Work instruction –
Write out the full listing exactly as given, minus the images.

Provided material –
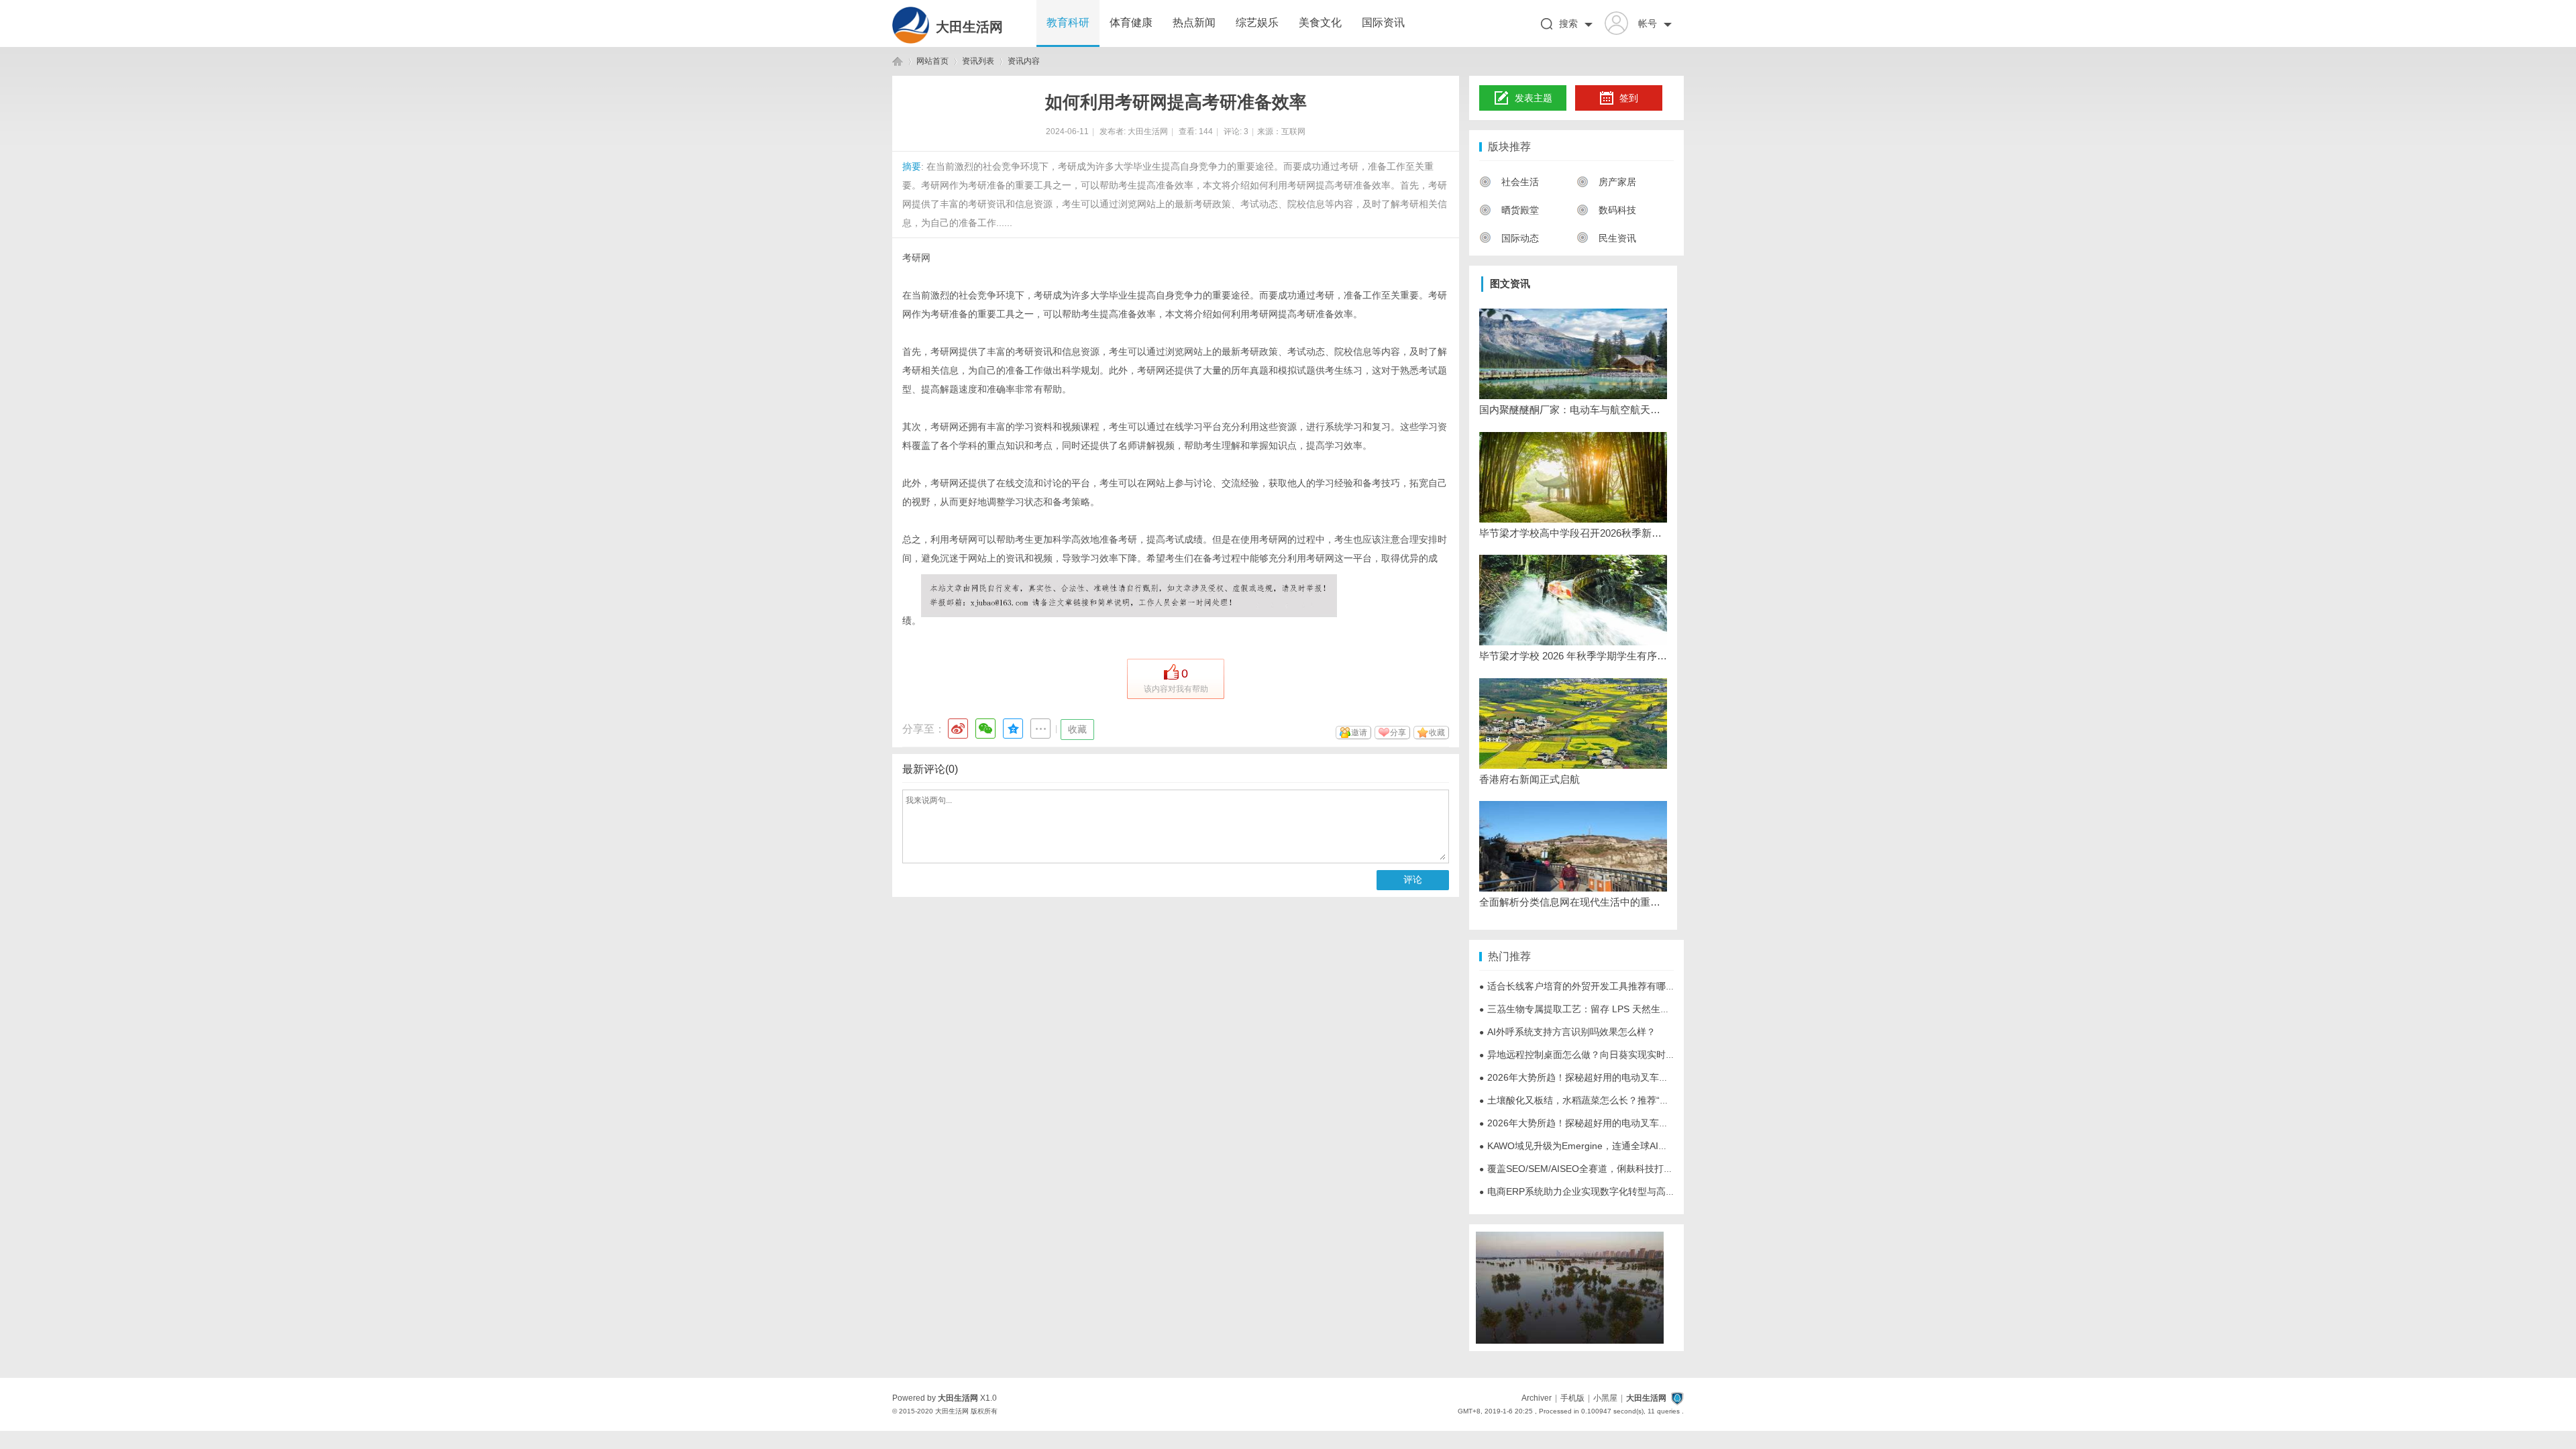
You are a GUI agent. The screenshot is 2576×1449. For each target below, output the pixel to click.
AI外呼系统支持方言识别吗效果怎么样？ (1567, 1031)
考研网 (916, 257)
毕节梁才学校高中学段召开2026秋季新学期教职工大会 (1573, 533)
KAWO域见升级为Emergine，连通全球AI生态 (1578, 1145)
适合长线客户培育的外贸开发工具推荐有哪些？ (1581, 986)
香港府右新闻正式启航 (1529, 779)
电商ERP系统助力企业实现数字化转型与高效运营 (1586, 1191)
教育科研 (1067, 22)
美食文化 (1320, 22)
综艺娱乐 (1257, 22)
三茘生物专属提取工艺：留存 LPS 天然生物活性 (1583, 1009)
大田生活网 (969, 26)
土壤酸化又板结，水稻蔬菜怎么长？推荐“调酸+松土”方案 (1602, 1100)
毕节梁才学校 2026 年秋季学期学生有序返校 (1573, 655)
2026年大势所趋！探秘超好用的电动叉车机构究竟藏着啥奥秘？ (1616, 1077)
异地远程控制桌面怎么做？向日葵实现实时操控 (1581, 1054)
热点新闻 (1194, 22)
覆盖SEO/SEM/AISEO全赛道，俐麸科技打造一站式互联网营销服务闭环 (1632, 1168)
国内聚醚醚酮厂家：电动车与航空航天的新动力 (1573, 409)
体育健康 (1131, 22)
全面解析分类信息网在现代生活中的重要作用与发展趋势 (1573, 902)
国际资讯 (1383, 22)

Output –
You are a GUI agent. The screenshot is 2576×1449. For each target below, output the pixel to click.
AI外呼系统支持方言识别吗效果怎么样？ (1567, 1031)
考研网 (916, 257)
毕节梁才学校高中学段召开2026秋季新学期教职工大会 (1573, 533)
KAWO域见升级为Emergine，连通全球AI生态 (1578, 1145)
适合长线客户培育的外贸开发工具推荐有哪些？ (1581, 986)
香港府右新闻正式启航 (1529, 779)
电商ERP系统助力企业实现数字化转型与高效运营 (1586, 1191)
教育科研 (1067, 22)
美食文化 (1320, 22)
综艺娱乐 (1257, 22)
三茘生物专属提取工艺：留存 LPS 天然生物活性 (1583, 1009)
大田生活网 (969, 26)
土壤酸化又板结，水稻蔬菜怎么长？推荐“调酸+松土”方案 (1602, 1100)
毕节梁才学校 2026 年秋季学期学生有序返校 (1573, 655)
2026年大势所趋！探秘超好用的电动叉车机构究竟藏着啥奥秘？ (1616, 1077)
异地远程控制桌面怎么做？向日葵实现实时操控 (1581, 1054)
热点新闻 (1194, 22)
覆盖SEO/SEM/AISEO全赛道，俐麸科技打造一站式互联网营销服务闭环 (1632, 1168)
国内聚醚醚酮厂家：电动车与航空航天的新动力 (1573, 409)
体育健康 (1131, 22)
全面解析分类信息网在现代生活中的重要作用与发展趋势 (1573, 902)
国际资讯 (1383, 22)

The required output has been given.